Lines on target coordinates
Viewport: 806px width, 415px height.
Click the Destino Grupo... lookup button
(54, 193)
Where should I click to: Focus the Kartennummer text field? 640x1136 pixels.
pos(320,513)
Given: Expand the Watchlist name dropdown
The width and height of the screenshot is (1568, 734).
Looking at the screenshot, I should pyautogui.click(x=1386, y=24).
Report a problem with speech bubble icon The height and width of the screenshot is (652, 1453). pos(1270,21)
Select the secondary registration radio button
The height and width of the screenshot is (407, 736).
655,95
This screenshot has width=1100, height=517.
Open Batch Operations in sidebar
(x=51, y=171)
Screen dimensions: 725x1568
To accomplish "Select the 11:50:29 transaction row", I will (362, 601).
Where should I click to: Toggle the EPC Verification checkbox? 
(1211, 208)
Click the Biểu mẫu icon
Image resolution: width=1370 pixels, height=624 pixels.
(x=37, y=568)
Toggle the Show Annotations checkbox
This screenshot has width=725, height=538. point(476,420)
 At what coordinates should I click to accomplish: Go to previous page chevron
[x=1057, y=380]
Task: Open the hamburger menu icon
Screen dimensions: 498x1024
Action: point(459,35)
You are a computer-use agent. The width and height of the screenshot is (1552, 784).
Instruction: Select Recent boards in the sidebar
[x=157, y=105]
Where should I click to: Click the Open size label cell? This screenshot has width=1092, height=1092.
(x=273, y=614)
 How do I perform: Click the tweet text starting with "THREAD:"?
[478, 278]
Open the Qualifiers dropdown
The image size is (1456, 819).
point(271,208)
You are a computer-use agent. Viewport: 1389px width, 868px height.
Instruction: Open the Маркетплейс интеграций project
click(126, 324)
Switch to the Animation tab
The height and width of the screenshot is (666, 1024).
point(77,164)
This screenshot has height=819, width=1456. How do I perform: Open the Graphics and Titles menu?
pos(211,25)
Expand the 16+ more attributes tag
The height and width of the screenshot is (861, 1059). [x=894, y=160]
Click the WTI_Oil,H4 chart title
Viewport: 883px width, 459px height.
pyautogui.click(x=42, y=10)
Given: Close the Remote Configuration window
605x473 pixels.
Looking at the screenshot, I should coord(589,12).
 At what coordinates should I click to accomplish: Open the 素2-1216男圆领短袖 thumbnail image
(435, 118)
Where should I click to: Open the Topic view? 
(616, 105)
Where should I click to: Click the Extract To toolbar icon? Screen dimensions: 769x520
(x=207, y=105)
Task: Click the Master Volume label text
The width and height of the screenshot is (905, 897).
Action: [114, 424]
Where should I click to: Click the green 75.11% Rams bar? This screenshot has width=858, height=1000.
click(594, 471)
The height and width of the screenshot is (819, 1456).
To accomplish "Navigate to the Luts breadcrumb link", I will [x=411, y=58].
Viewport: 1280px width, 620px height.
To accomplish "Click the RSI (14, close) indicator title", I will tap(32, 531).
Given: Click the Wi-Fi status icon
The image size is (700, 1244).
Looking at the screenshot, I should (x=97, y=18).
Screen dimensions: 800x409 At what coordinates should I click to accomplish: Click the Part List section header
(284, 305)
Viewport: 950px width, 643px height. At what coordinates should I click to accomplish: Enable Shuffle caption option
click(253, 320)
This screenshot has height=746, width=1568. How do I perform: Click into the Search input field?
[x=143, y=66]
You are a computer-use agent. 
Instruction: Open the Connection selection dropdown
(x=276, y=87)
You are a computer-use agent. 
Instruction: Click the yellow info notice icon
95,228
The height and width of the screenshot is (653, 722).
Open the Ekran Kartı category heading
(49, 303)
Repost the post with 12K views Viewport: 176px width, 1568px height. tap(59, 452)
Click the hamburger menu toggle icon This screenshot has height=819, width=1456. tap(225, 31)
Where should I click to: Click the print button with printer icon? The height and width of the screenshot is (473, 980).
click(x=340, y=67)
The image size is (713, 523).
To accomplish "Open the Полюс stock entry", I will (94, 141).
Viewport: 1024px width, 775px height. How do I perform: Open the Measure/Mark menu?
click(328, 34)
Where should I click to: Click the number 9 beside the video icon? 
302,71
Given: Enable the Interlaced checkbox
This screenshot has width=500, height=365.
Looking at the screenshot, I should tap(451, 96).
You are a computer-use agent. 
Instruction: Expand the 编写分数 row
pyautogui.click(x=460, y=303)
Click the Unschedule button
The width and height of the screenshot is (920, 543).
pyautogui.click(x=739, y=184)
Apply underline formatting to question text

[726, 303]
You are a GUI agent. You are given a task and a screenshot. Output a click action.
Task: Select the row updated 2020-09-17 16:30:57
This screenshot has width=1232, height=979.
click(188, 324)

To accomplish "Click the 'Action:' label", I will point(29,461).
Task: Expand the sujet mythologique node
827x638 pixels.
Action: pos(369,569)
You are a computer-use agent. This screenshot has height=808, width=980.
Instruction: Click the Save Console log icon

**WRITTEN PROBLEM:** Lay out the lines starting at "Task: Open the hamburger menu icon" and ending at "(x=273, y=614)" as a Markdown table with the columns Row and Line, skipping any blank lines.

**ANSWER IN FULL:**
| Row | Line |
|---|---|
| 1 | Task: Open the hamburger menu icon |
| 2 | Screen dimensions: 498x1024 |
| 3 | Action: point(459,35) |
| 4 | You are a computer-use agent. The width and height of the screenshot is (1552, 784). |
| 5 | Instruction: Select Recent boards in the sidebar |
| 6 | [x=157, y=105] |
| 7 | Where should I click to: Click the Open size label cell? This screenshot has width=1092, height=1092. |
| 8 | (x=273, y=614) |